— Exercise data —

##########

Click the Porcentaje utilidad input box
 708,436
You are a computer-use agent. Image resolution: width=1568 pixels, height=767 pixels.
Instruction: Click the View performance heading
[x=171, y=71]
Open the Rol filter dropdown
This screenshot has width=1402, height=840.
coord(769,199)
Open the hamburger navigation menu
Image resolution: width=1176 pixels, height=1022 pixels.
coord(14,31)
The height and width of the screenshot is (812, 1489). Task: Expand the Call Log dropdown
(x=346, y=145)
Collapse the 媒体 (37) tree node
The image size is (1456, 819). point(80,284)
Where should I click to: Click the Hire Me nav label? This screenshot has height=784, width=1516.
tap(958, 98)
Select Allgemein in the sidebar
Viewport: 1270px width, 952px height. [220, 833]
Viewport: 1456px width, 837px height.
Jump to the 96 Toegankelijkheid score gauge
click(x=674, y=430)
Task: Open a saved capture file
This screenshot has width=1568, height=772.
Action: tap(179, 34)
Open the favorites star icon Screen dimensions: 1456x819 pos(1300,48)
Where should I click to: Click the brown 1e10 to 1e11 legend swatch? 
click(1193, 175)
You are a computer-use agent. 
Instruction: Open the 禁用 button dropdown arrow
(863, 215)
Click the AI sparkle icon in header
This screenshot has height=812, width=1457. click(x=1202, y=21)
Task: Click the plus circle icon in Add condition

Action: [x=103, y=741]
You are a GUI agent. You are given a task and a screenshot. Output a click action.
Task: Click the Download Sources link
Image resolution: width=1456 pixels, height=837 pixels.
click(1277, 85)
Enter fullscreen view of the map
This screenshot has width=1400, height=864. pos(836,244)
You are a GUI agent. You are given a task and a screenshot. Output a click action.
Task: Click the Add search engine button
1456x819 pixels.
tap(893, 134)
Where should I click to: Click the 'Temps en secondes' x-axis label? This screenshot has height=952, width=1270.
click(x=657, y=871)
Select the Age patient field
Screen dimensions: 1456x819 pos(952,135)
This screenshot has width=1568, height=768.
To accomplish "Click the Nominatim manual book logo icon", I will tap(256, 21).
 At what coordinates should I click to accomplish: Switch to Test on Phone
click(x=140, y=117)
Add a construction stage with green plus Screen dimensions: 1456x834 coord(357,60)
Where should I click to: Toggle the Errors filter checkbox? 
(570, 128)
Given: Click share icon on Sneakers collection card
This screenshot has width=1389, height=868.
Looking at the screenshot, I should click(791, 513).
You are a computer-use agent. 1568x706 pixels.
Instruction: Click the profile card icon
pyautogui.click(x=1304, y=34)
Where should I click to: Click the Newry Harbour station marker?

##########

— Work to be completed —
Hand back the material above in full, exactly as written.

— Solved problem —
Click the Porcentaje utilidad input box
 708,436
You are a computer-use agent. Image resolution: width=1568 pixels, height=767 pixels.
Instruction: Click the View performance heading
[x=171, y=71]
Open the Rol filter dropdown
This screenshot has width=1402, height=840.
coord(769,199)
Open the hamburger navigation menu
Image resolution: width=1176 pixels, height=1022 pixels.
coord(14,31)
The height and width of the screenshot is (812, 1489). Task: Expand the Call Log dropdown
(x=346, y=145)
Collapse the 媒体 (37) tree node
The image size is (1456, 819). point(80,284)
Where should I click to: Click the Hire Me nav label? This screenshot has height=784, width=1516.
tap(958, 98)
Select Allgemein in the sidebar
Viewport: 1270px width, 952px height. [220, 833]
Viewport: 1456px width, 837px height.
Jump to the 96 Toegankelijkheid score gauge
click(x=674, y=430)
Task: Open a saved capture file
This screenshot has width=1568, height=772.
Action: tap(179, 34)
Open the favorites star icon Screen dimensions: 1456x819 pos(1300,48)
Where should I click to: Click the brown 1e10 to 1e11 legend swatch? 
click(1193, 175)
You are a computer-use agent. 
Instruction: Open the 禁用 button dropdown arrow
(863, 215)
Click the AI sparkle icon in header
This screenshot has height=812, width=1457. click(x=1202, y=21)
Task: Click the plus circle icon in Add condition

Action: [x=103, y=741]
You are a GUI agent. You are given a task and a screenshot. Output a click action.
Task: Click the Download Sources link
Image resolution: width=1456 pixels, height=837 pixels.
click(1277, 85)
Enter fullscreen view of the map
This screenshot has width=1400, height=864. pos(836,244)
You are a GUI agent. You are given a task and a screenshot. Output a click action.
Task: Click the Add search engine button
1456x819 pixels.
tap(893, 134)
Where should I click to: Click the 'Temps en secondes' x-axis label? This screenshot has height=952, width=1270.
click(x=657, y=871)
Select the Age patient field
Screen dimensions: 1456x819 pos(952,135)
This screenshot has width=1568, height=768.
To accomplish "Click the Nominatim manual book logo icon", I will tap(256, 21).
 At what coordinates should I click to accomplish: Switch to Test on Phone
click(x=140, y=117)
Add a construction stage with green plus Screen dimensions: 1456x834 coord(357,60)
Where should I click to: Toggle the Errors filter checkbox? 
(570, 128)
Given: Click share icon on Sneakers collection card
This screenshot has width=1389, height=868.
Looking at the screenshot, I should click(791, 513).
You are a computer-use agent. 1568x706 pixels.
Instruction: Click the profile card icon
pyautogui.click(x=1304, y=34)
Where should I click to: Click the Newry Harbour station marker?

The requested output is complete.